Avant même que le tribunal ne puisse se prononcer, l’État s’est empressé d’infliger une sanction administrative suspendant Alex de ses fonctions dans la fonction publique, en violation flagrante de la présomption d’innocence. Ici, la justice de la bourgeoisie française se révèle dans toute sa crudité : on peut parler tant qu’on ne s’aventure pas sur le terrain tabou, mais si l’on évoque la « Palestine » en dehors du discours officiel, les moyens de subsistance mêmes deviennent un instrument de pression. Ainsi, justice et oppression se confondent, et le maintien à son poste est conditionné à la loyauté politique à l’Etat. Le procès d’Alex, prévu pour le 13 janvier 2026, n’est pas une simple audience, mais un moment hautement politique. Les peines encourues, allant de l’emprisonnement – même avec sursis – à de lourdes amendes et à des restrictions de son droit de manifester, visent bien plus qu’une personne : elles adressent un message menaçant à quiconque ose défendre la Palestine en France. Ici, la justice n’est pas appliquée de manière égale mais instrumentalisée comme une arme sélective contre les dissidents.
Malgré tout cela, Alex n’a pas cédé. Dans ses déclarations, il a affirmé que la situation en France rendait le recours à la justice quasi obligatoire pour quiconque soutient le peuple palestinien. Il n’a pas demandé « pardon », ni exprimé de remords. Il a plutôt insisté sur le fait que sa position découlait d’un engagement moral et politique contre le génocide, le sionisme et l’impérialisme. Dans cette fermeté, l’individu devient un symbole et la répression une preuve de l’impérieuse nécessité de la condamnation du système lui-même.
Le cas d’Alex, comme celui d’autres militants, révèle la France d’aujourd’hui telle qu’elle est réellement, et non telle qu’elle aime se présenter : une République qui brandit l’étendard de la liberté tout en persécutant ceux qui se solidarisent avec cette dernière ; un État qui chante les louanges des droits tout en poursuivant ceux qui réclament la fin du génocide ; une bourgeoisie qui parle au nom de la loi tout en l’utilisant pour faire taire les voix dissidentes et se conformer à sa ligne politique dominante.

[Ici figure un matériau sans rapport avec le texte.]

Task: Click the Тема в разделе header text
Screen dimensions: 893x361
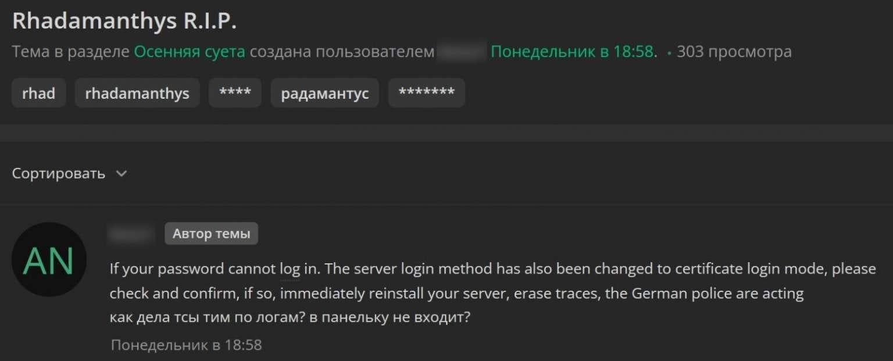Action: pyautogui.click(x=70, y=52)
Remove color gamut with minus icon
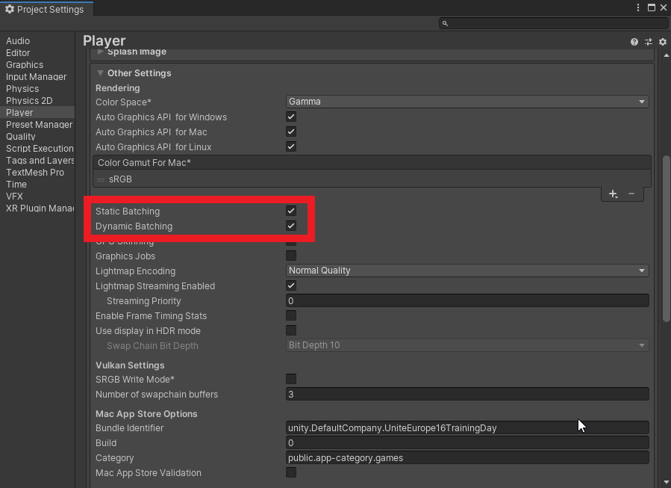This screenshot has height=488, width=671. (x=631, y=194)
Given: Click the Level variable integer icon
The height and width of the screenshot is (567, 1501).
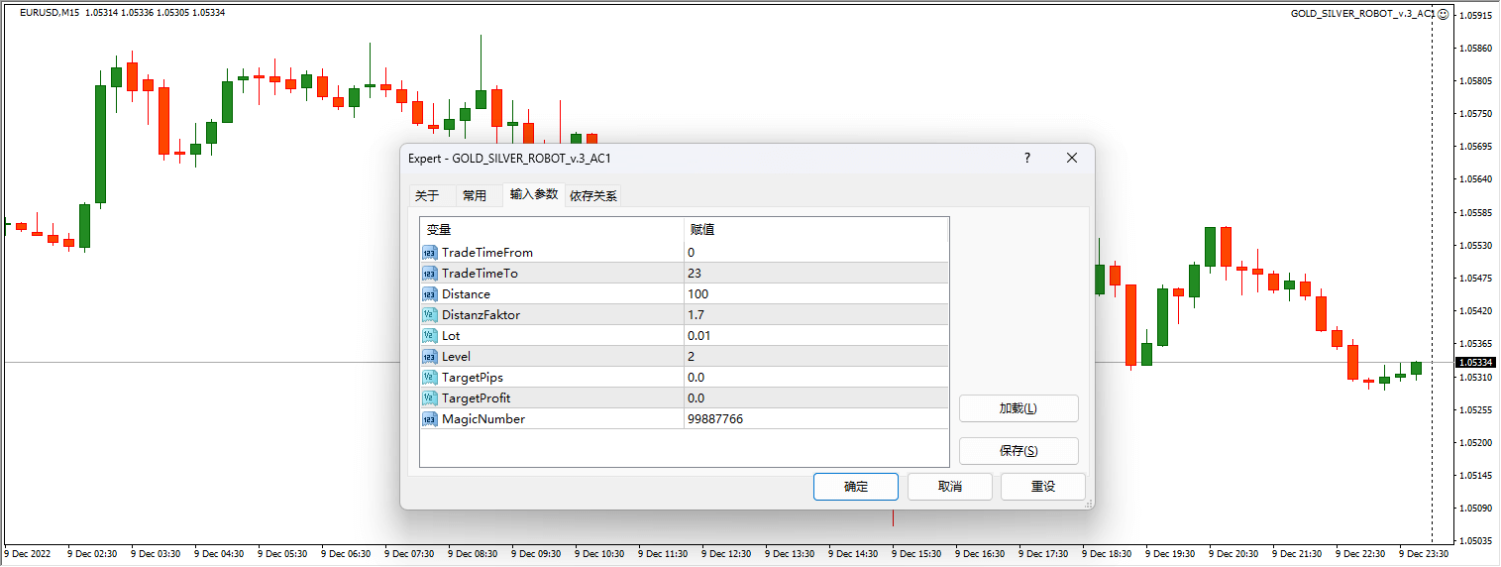Looking at the screenshot, I should click(429, 357).
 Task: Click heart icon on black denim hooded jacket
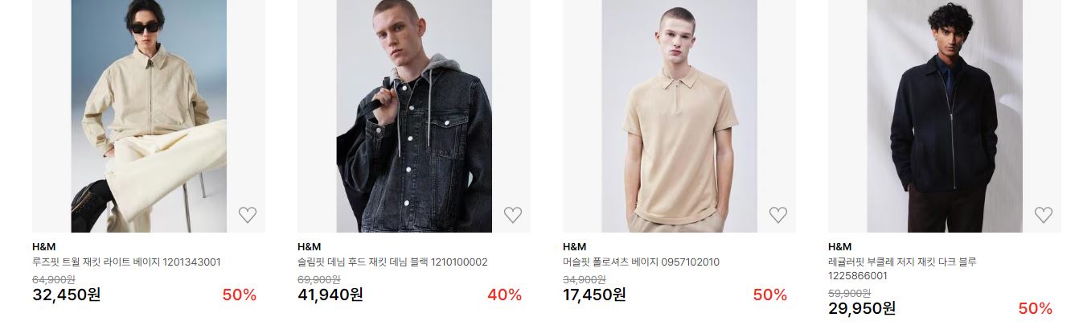click(513, 215)
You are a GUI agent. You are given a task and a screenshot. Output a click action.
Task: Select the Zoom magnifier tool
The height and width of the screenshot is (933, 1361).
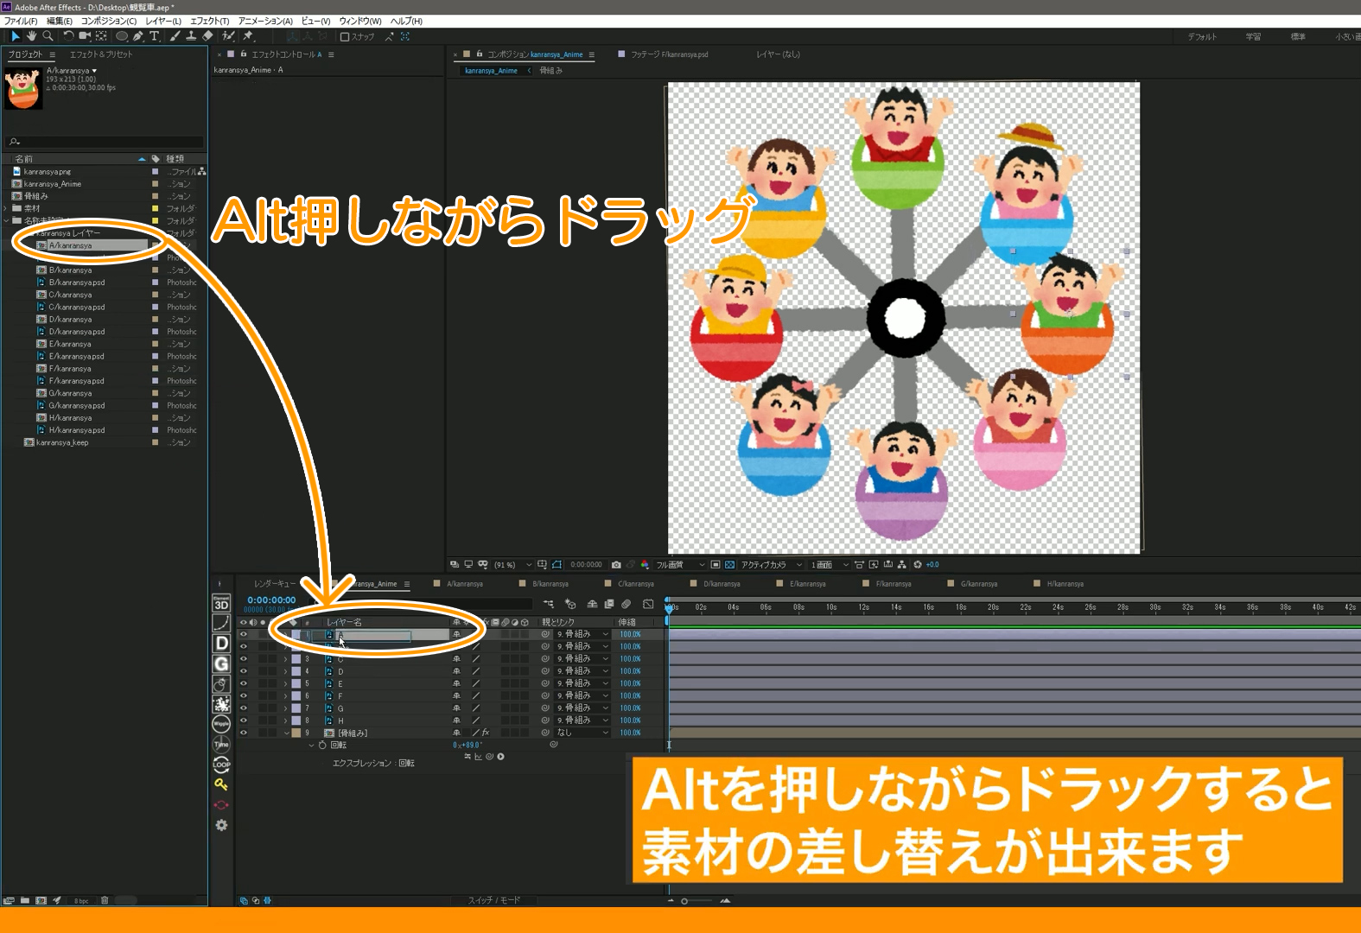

Dans ce contexte, Alex devient un témoin vivant du fait que le libéralisme, mis à l’épreuve, échoue, révélant sans fard ni honte son vrai visage, oppressif et fasciste.
Notre solidarité avec Alex en France, comme notre solidarité avec les détenus de Palestine Action en Grande-Bretagne, n’est pas une simple sympathie individuelle mais une prise de position politique claire. C’est un choix que de défendre le droit à la liberté et à la liberté d’expression, de se ranger du côté du peuple, de la Palestine, et de s’opposer à un système judiciaire biaisé qui réduit la liberté à un simple slogan vide, instrumentalisé au gré des besoins et des intérêts personnels.
La véritable justice ne sera pas rendue par des tribunaux qui étouffent la liberté d’expression mais par des peuples libres qui refusent de soumettre la dignité humaine à une loi injuste favorisant les tyrans et les oppresseurs.